▸ **To do**
A - In the article about the ancient Siberian virus, rewrite the stretch from "LONDON: It sounds" through "began on Earth.", changing "kid gloves" to "great care".
B - According to the article about the ancient Siberian virus, how deep in the permafrost was the virus found?
C - Sum up the article about the ancient Siberian virus in two sentences.

▸ **Extract to read**

- Opening Delimiter -

LONDON: It sounds like the premise of a post-apocalyptic TV series: careless oil drilling unleashes an ancient virus sleeping in Arctic ice, starting a global epidemic. The new discovery of a 30,000-year-old virus in Siberia won’t herald such destruction, but scientists are more worried about what they haven’t found yet.
The 30,000-year-old Mollivirus sibericum doesn’t pose a threat to humans, assured co-author of a study on the discovery, Chantal Abergel. Back in the late Stone Age, it was more dangerous to single-celled amoebas, Live Science reported.
After extracting it from a core sample taken from Siberian permafrost, scientists treated the virus with kid gloves as they examined its structure and behavior. Toying with a 30,000-year-old virus seems a little dangerous, but the organism could help us understand how life began on Earth.
Claverie said he was inspired to probe the permafrost after learning about scientists who grew plants from seeds buried for 30,000 years. He wondered what else they might find. The answer: a virus, 98 feet deep in the permafrost.
Though not deadly, Mollivirus sibericum is making scientific breakthroughs: a “giant virus,” it’s the member of a new viral family, of which there are four. It’s giant because it can be seen under a light microscope and contains lots of genes; the discovery is telling science that viruses are far more diverse than previously believed.
“We do think that these giant viruses will help us understand how life appeared on Earth,” Abergel said. “We think there are so many genes which are unique to those genomes, and there are many things to learn from the study of those genes.”

- Closing Delimiter -

▸ **Material provided**
- Opening Delimiter -

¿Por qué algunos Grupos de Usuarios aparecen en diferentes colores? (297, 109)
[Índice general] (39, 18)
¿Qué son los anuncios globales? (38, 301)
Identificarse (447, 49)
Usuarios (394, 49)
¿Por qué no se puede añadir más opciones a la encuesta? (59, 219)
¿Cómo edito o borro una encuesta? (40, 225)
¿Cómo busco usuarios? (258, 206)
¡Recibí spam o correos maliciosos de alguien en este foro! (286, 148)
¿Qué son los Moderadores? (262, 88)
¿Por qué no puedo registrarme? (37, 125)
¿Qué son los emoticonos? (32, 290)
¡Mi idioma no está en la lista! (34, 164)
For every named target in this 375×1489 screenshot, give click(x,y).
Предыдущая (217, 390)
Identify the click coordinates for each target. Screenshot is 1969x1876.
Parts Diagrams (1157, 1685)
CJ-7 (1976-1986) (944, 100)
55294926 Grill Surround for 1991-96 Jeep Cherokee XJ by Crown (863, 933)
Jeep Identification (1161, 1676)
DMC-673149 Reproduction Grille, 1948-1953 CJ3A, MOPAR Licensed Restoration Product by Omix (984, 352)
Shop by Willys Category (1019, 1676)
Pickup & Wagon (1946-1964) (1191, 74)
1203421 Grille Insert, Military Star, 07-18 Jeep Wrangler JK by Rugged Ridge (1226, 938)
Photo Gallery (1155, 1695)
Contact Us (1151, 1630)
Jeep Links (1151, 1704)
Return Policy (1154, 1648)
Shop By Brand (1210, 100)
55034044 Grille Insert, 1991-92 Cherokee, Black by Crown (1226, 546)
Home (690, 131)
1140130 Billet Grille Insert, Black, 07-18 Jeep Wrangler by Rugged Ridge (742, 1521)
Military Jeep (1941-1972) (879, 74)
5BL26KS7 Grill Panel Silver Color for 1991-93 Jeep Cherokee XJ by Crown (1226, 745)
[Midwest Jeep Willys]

- Closing Delimiter -

▸ **Results of the exercise**
A -
LONDON: It sounds like the premise of a post-apocalyptic TV series: careless oil drilling unleashes an ancient virus sleeping in Arctic ice, starting a global epidemic. The new discovery of a 30,000-year-old virus in Siberia won’t herald such destruction, but scientists are more worried about what they haven’t found yet.
The 30,000-year-old Mollivirus sibericum doesn’t pose a threat to humans, assured co-author of a study on the discovery, Chantal Abergel. Back in the late Stone Age, it was more dangerous to single-celled amoebas, Live Science reported.
After extracting it from a core sample taken from Siberian permafrost, scientists treated the virus with great care as they examined its structure and behavior. Toying with a 30,000-year-old virus seems a little dangerous, but the organism could help us understand how life began on Earth.

B - 98 feet deep.

C - Scientists have found a 30,000-year-old virus, Mollivirus sibericum, in Siberian permafrost; it poses no threat to humans and was once more dangerous to single-celled amoebas. As a "giant virus" from a new viral family, it shows that viruses are far more diverse than previously believed, and researchers think such viruses could help explain how life appeared on Earth.